Bug 566013 (CVE-2010-0136)

Summary:

CVE-2010-0136 openoffice.org: unenforced VBA macro security settings may lead to arbitrary macro execution

Product:

[Other] Security Response

Reporter:

Vincent Danen <vdanen>

Component:

vulnerability

Assignee:

Red Hat Product Security <security-response-team>

Status:

CLOSED NOTABUG

QA Contact:

Severity:

medium

Docs Contact:

Priority:

medium

Version:

unspecified

CC:

caolanm, desktop-bugs, dtardon

Target Milestone:

---

Keywords:

Security

Target Release:

---

Hardware:

All

OS:

Linux

URL:

http://web.nvd.nist.gov/view/vuln/detail?vulnId=CVE-2010-0136

Whiteboard:

Fixed In Version:

Doc Type:

Bug Fix

Doc Text:

Story Points:

---

Clone Of:

Environment:

Last Closed:

2010-03-05 10:53:56 UTC

Type:

---

Regression:

---

Mount Type:

---

Documentation:

---

CRM:

Verified Versions:

Category:

---

oVirt Team:

---

RHEL 7.3 requirements from Atomic Host:

Cloudforms Team:

---

Target Upstream Version:

Embargoed:

Attachments:

Description	Flags
sample document	none

Description Vincent Danen 2010-02-16 21:54:11 UTC

Common Vulnerabilities and Exposures assigned an identifier CVE-2010-0136 to
the following vulnerability:

OpenOffice.org (OOo) 2.0.4, 2.4.1, and 3.1.1 does not properly enforce
Visual Basic for Applications (VBA) macro security settings, which
allows remote attackers to run arbitrary macros via a crafted
document.

References:
http://www.mail-archive.com/debian-openoffice@lists.debian.org/msg23178.html
http://www.debian.org/security/2010/dsa-1995
http://www.securityfocus.com/bid/38245
http://securitytracker.com/id?1023588

Comment 4 Caolan McNamara 2010-02-17 08:42:07 UTC

Created attachment 394694 [details]
sample document

Comment 5 Caolan McNamara 2010-02-17 08:47:42 UTC

This should be a ooo-build only problem in the 2.X.Y series. We don't use ooo-build for >= 1.X.Y so we shouldn't be affected by this fairly recent not-upstreamed-yet implementation-gone-awry. Sample document above can be used to verify that. i.e. loading it won't flip to sheet overview, etc. So this can be closed out in that case.

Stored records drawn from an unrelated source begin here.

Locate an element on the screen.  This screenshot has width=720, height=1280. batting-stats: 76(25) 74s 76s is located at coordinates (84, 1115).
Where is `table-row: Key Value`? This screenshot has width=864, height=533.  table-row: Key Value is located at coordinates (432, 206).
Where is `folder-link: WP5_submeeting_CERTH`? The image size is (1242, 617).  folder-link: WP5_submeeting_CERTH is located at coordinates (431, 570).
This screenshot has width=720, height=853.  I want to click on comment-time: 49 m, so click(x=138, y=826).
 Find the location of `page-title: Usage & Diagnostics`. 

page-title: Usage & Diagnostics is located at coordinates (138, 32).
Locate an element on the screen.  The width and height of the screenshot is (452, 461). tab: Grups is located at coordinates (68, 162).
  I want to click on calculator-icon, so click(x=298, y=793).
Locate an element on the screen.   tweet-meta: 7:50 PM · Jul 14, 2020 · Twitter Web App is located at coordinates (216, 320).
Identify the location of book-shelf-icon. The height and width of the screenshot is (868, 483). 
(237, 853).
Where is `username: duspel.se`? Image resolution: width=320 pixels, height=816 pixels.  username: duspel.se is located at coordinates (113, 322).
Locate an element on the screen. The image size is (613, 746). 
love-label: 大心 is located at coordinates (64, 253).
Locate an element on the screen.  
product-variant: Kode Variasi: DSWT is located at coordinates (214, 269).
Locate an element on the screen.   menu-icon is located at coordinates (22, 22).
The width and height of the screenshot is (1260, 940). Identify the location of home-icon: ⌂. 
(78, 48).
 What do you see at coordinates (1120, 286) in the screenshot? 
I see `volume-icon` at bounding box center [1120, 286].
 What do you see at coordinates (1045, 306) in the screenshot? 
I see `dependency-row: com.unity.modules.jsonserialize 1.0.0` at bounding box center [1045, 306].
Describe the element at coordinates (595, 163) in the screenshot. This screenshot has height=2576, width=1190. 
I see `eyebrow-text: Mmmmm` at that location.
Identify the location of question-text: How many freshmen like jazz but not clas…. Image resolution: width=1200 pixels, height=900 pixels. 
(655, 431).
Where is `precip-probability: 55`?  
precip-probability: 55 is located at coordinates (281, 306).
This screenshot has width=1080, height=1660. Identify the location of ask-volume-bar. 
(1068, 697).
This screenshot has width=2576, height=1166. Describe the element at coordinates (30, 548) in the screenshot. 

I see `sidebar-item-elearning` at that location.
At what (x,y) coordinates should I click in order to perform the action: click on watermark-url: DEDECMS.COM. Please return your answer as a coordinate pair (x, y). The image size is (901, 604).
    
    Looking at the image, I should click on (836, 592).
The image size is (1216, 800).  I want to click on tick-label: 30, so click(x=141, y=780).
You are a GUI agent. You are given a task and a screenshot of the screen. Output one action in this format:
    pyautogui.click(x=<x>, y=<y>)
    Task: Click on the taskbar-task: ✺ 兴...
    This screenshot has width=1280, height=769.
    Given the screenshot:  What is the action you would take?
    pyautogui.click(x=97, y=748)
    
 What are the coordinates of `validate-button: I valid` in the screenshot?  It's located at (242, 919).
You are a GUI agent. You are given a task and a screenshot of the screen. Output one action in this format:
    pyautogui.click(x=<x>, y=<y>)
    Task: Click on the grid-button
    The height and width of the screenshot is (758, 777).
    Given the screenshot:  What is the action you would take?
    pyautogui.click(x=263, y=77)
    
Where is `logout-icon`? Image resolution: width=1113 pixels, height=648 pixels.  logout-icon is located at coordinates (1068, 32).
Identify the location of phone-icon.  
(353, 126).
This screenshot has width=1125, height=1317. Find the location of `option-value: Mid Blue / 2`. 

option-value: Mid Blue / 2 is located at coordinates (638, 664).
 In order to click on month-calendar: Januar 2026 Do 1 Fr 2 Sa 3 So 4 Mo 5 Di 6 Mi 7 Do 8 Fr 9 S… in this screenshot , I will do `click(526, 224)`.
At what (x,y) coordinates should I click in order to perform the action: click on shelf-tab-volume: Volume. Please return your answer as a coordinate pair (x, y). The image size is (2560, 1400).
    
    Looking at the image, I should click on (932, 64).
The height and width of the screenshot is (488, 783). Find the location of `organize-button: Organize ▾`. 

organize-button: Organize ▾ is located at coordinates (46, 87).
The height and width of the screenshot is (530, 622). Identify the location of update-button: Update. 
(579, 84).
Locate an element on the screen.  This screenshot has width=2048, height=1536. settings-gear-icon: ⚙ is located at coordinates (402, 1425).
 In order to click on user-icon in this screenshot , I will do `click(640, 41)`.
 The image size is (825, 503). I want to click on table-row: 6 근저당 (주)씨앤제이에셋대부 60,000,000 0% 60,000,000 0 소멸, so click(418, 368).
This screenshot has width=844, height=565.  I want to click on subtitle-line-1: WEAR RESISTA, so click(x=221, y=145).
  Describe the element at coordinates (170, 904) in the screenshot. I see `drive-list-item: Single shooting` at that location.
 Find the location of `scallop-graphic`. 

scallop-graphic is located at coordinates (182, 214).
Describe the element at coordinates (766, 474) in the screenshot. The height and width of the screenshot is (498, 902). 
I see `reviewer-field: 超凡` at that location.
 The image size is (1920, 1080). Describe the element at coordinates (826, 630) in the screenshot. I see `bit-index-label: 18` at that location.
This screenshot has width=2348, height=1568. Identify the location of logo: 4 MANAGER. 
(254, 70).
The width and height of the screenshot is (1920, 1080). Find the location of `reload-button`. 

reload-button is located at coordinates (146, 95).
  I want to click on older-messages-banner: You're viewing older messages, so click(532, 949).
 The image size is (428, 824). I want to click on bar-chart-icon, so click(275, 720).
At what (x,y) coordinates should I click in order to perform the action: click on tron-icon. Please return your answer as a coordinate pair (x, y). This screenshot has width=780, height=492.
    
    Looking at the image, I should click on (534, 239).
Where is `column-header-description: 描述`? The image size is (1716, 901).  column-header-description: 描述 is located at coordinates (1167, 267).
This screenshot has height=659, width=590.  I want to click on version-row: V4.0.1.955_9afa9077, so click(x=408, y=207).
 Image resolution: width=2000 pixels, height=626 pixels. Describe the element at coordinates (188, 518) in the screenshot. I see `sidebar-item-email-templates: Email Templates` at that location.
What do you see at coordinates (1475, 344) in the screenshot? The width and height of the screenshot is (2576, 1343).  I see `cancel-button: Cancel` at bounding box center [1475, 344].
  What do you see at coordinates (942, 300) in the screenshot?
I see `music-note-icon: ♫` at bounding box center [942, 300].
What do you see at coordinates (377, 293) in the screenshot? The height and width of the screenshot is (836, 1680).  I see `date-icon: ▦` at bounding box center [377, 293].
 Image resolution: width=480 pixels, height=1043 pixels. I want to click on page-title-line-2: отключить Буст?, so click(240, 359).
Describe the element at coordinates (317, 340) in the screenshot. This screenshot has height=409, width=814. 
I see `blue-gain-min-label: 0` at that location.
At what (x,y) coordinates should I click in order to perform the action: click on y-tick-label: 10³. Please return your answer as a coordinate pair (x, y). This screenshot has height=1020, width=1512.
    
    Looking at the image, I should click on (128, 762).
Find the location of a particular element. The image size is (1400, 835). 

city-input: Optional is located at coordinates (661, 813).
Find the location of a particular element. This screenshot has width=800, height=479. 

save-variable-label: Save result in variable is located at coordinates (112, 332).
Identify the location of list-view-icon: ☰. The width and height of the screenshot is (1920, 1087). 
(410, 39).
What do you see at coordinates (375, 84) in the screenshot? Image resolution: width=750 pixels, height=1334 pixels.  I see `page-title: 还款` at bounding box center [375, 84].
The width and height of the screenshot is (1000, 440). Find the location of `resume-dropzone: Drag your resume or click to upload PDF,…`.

Comment 6 Tomas Hoger 2010-03-05 10:50:43 UTC

Upstream commit:
http://cgit.freedesktop.org/ooo-build/ooo-build/commit/?id=6b2dcdd928b5851e32ba50198099bcaabec058fa

Comment 7 Tomas Hoger 2010-03-05 10:53:56 UTC

This flaw exists in the implementation of VBA macros support for OpenOffice.org.  This support is not (yet) part of upstream OpenOffice.org source, but only part of ooo-build / GO-OO patch set, which is not used in Red Hat OpenOffice.org packages version 2 and later.